**QUESTIONS**
**1.** Transcribe the stretch of the excerpt on roasting residue from "After roasting under" through "Al₂O₃—2.49%; TiO₂—0.21%; ΣREE—0.026.".
**2.** Answer these questions from the excerpt on roasting residue.
(a) Which two elements decrease along the reaction front?
(b) At what temperature was the aqueous repulping carried out?
(c) According to the X-ray diffraction analysis, what two phases does the residue primarily consist of?

**DOCUMENT EXCERPT**
*** Block opens ***
The results demonstrate a clear elemental transformation pathway: a decrease in Cr and Al and an increase in Na and Si along the reaction front. These findings confirm the formation of sodium silicates and the effective leaching of chromium into the solution during roasting.

After roasting under optimal conditions and subsequent aqueous repulping at 80 °C, a solid residue (filter cake) was recovered. Its chemical composition (wt.%) is as follows: Na₂O—15.1%; Cr₂O₃—0.245%; Fe₂O₃—9.624%; NiO—0.47%; Co₃O₄—0.029%; ZnO—0.015%; MgO—45.9%; SiO₂—22.9%; Al₂O₃—2.49%; TiO₂—0.21%; ΣREE—0.026.

These values confirm that Cr₂O₃ was almost completely removed from the solid phase, while the residue remains enriched in magnesium and silicon, forming chemically stable, leach-resistant compounds.

The phase composition of the leaching residue was further confirmed by XRD and is presented in Figure 11.

X-ray diffraction analysis confirms that sodium chromate was successfully leached from the roasted material. The residue primarily consists of Na₂Mg₂Si₂O₇ and MgO, both of which are resistant to alkaline leaching. These phases are chemically stable and persist in the solid phase after treatment.
*** Block closes ***
Screenshot grounding data:
*** Block opens ***
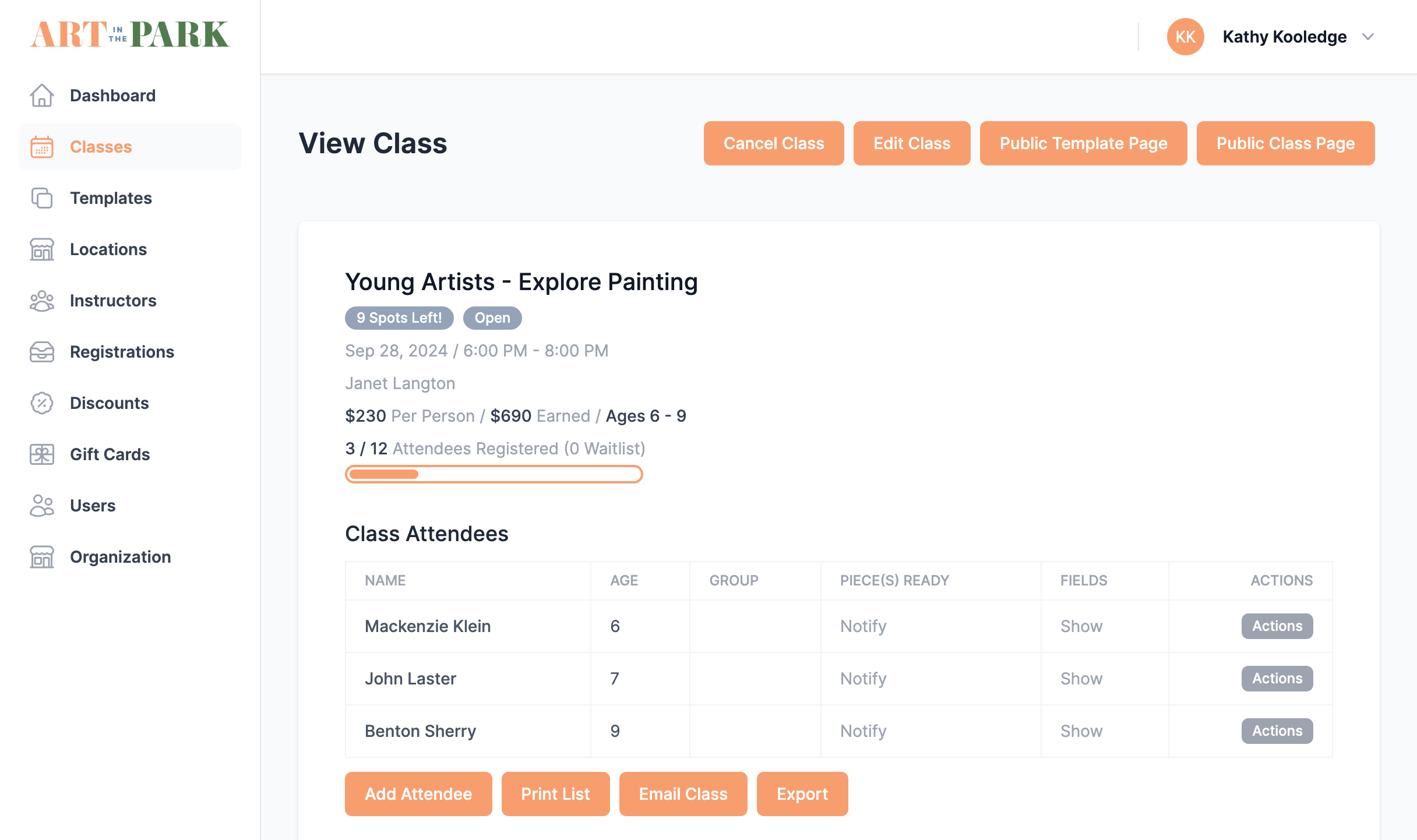Select the Classes calendar icon
Screen dimensions: 1417x840
41,147
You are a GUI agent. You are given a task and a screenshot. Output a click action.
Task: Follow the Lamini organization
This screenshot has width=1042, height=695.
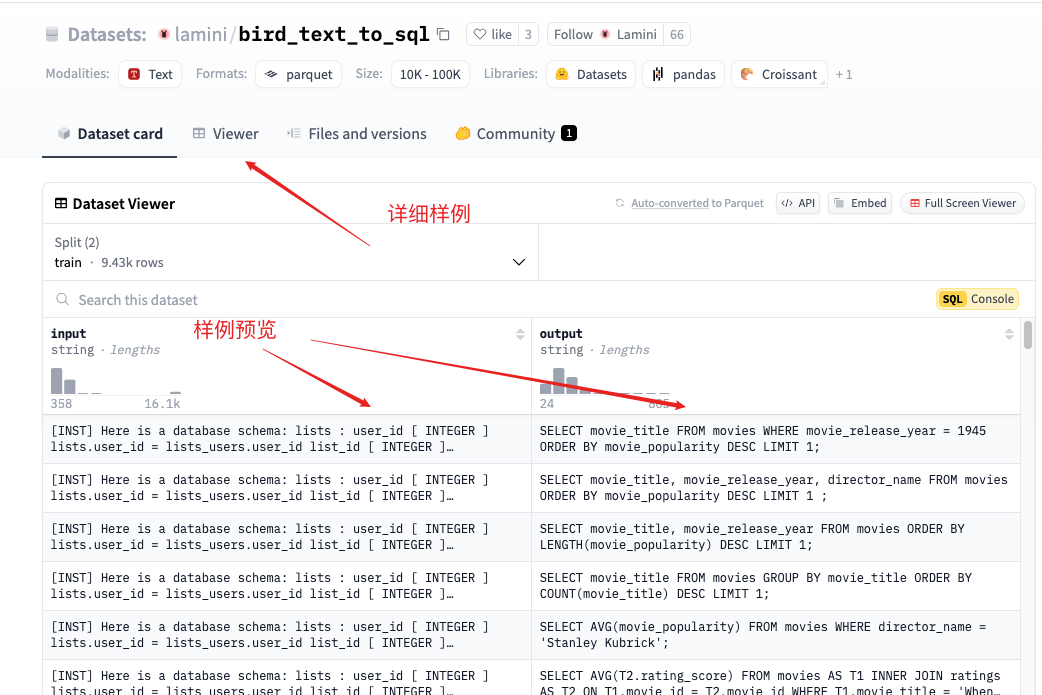[x=605, y=34]
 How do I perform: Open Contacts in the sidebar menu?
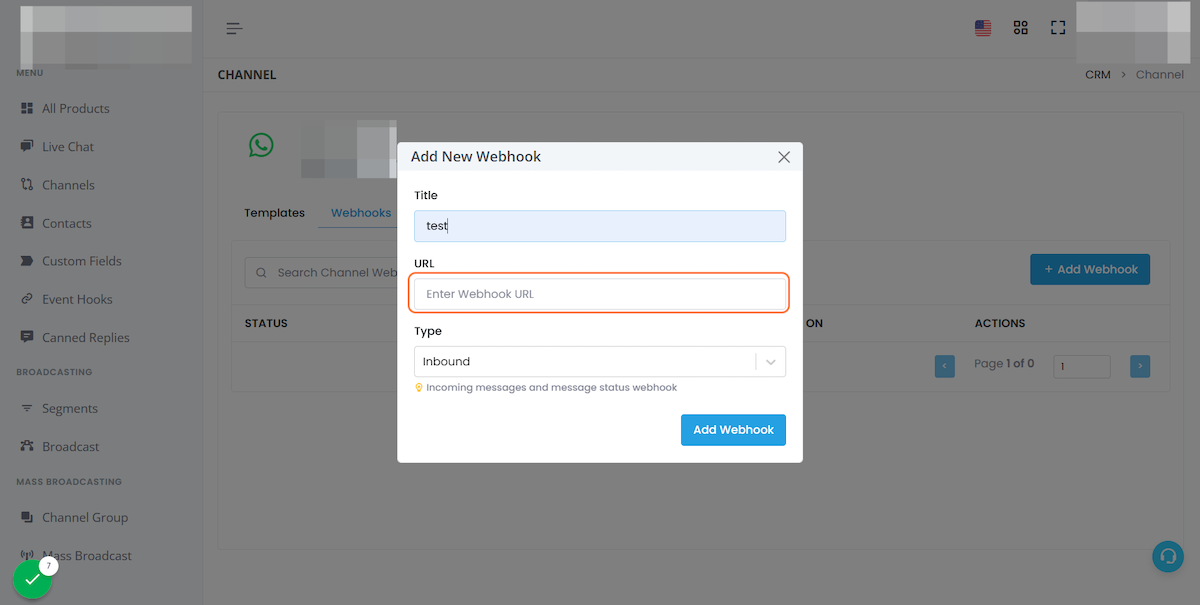click(66, 223)
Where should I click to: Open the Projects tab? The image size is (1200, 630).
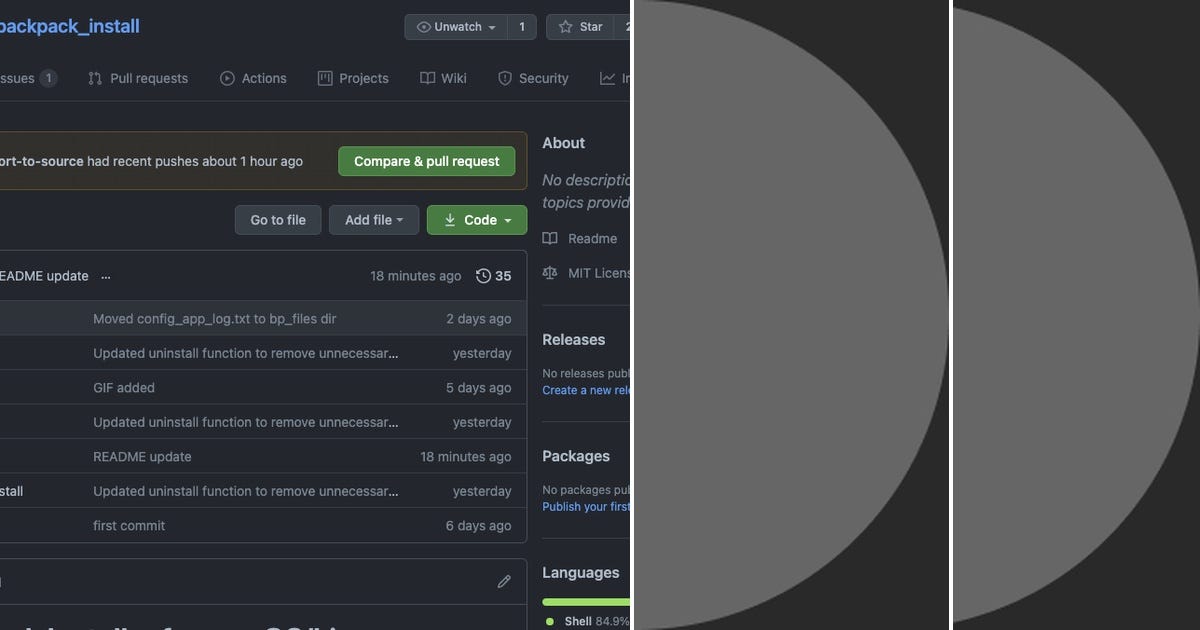(x=353, y=77)
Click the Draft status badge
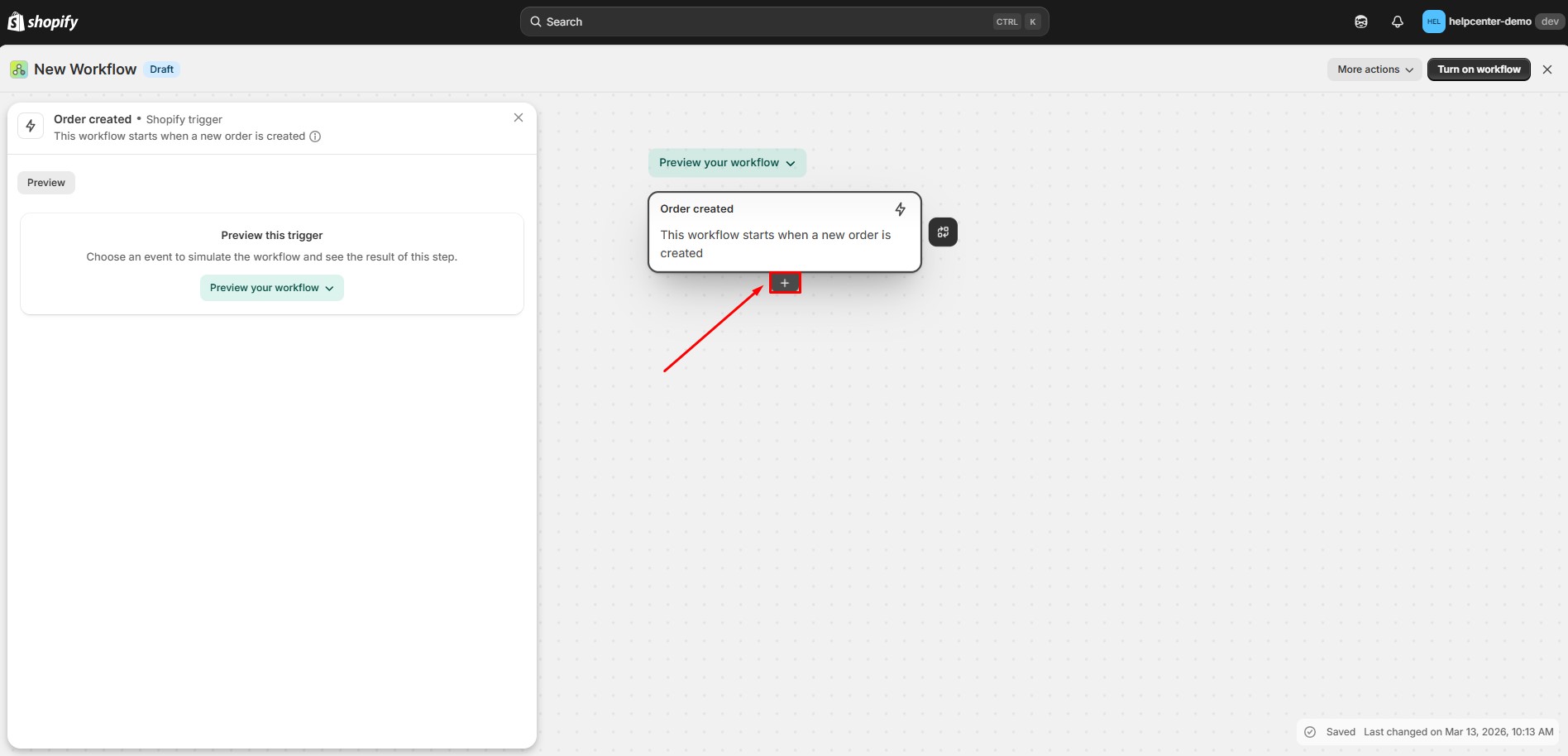Image resolution: width=1568 pixels, height=756 pixels. click(161, 69)
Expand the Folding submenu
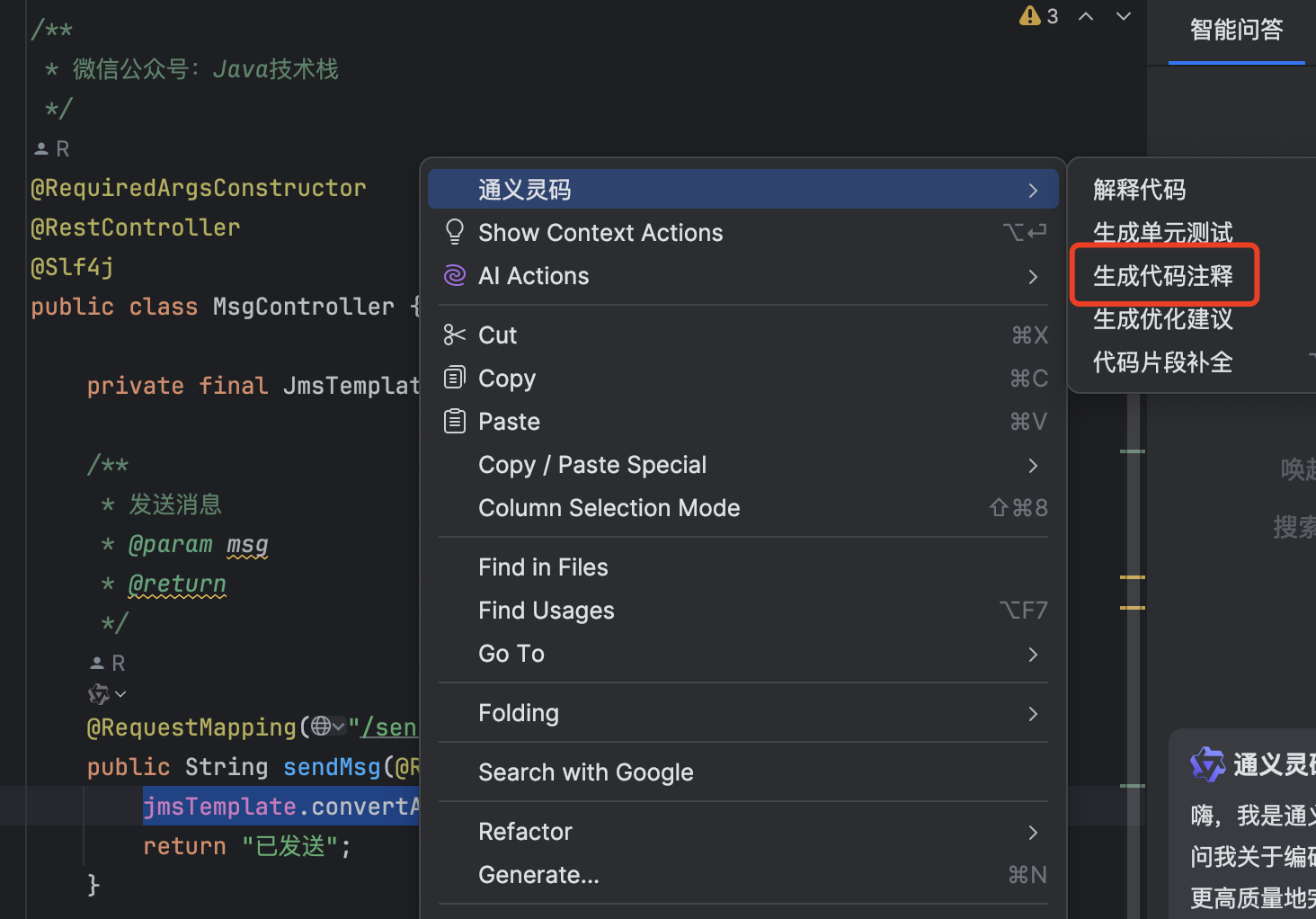 point(1033,714)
*** Block closes ***
**RESULTS FOR THE EXERCISE**
**1.**
After roasting under optimal conditions and subsequent aqueous repulping at 80 °C, a solid residue (filter cake) was recovered. Its chemical composition (wt.%) is as follows: Na₂O—15.1%; Cr₂O₃—0.245%; Fe₂O₃—9.624%; NiO—0.47%; Co₃O₄—0.029%; ZnO—0.015%; MgO—45.9%; SiO₂—22.9%; Al₂O₃—2.49%; TiO₂—0.21%; ΣREE—0.026.

**2.**
(a) Cr and Al
(b) 80 °C
(c) Na₂Mg₂Si₂O₇ and MgO